# What you are asked to do
Return all lines of the listing below that carry the word "agent".

# Data for analysis
= Beginning of Section =
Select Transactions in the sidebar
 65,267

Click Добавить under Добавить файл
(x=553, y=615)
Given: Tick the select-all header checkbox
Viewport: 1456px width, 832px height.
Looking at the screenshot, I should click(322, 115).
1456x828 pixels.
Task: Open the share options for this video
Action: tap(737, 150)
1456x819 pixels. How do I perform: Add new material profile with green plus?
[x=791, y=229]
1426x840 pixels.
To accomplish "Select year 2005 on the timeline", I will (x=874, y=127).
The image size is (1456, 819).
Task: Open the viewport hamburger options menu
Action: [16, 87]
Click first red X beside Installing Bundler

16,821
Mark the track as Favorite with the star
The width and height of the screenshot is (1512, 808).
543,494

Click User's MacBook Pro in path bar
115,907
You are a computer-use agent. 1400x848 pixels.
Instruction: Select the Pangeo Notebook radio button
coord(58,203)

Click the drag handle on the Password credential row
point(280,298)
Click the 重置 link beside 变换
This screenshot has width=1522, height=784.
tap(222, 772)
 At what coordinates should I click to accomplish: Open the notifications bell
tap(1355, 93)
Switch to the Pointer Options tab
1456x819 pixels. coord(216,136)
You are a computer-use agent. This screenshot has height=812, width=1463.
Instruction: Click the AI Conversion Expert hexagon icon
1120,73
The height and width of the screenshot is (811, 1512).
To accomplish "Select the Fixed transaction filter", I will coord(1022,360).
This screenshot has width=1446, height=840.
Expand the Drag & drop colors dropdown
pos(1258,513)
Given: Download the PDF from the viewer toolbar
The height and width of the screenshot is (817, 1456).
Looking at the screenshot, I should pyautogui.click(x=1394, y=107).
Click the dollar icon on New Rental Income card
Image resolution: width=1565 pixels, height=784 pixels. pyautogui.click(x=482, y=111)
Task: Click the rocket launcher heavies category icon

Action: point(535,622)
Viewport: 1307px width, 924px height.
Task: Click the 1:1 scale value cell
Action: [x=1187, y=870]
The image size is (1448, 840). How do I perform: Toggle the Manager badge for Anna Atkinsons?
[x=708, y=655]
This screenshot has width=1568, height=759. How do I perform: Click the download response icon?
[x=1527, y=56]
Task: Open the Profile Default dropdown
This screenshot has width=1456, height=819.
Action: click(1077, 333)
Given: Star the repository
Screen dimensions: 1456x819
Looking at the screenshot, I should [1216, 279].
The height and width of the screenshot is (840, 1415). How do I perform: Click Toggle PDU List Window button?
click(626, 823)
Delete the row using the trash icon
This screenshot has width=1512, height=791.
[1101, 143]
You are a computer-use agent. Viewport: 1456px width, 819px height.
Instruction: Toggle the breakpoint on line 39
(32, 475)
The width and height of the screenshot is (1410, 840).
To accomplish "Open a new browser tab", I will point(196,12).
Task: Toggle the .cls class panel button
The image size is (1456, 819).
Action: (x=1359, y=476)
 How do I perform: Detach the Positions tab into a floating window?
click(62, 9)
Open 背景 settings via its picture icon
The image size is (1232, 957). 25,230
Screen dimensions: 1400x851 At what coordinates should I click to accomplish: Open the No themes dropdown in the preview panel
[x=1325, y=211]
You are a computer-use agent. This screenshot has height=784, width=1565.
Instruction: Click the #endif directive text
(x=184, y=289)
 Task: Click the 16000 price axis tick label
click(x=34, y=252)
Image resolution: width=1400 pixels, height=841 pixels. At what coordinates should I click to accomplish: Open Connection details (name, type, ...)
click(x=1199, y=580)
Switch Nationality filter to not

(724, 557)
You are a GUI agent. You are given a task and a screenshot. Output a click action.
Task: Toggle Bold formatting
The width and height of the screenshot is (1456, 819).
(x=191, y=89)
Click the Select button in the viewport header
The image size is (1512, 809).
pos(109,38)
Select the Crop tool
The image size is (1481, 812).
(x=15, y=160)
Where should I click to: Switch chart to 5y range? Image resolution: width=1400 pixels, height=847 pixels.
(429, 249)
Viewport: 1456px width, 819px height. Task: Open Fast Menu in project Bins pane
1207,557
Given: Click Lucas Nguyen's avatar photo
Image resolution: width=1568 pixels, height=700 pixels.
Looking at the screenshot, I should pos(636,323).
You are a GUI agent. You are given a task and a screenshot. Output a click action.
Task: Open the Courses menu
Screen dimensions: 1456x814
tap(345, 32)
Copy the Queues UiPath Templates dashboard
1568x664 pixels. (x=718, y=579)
= End of Section =
# Output of the task
You are a computer-use agent. 1400x848 pixels.
You are a computer-use agent. This screenshot has height=812, width=1463.
You are a computer-use agent. Viewport: 1456px width, 819px height.
You are a computer-use agent. This screenshot has height=784, width=1565.
You are a GUI agent. You are given a task and a screenshot. Output a click action.
You are a GUI agent. You are given a task and a screenshot. Output a click action.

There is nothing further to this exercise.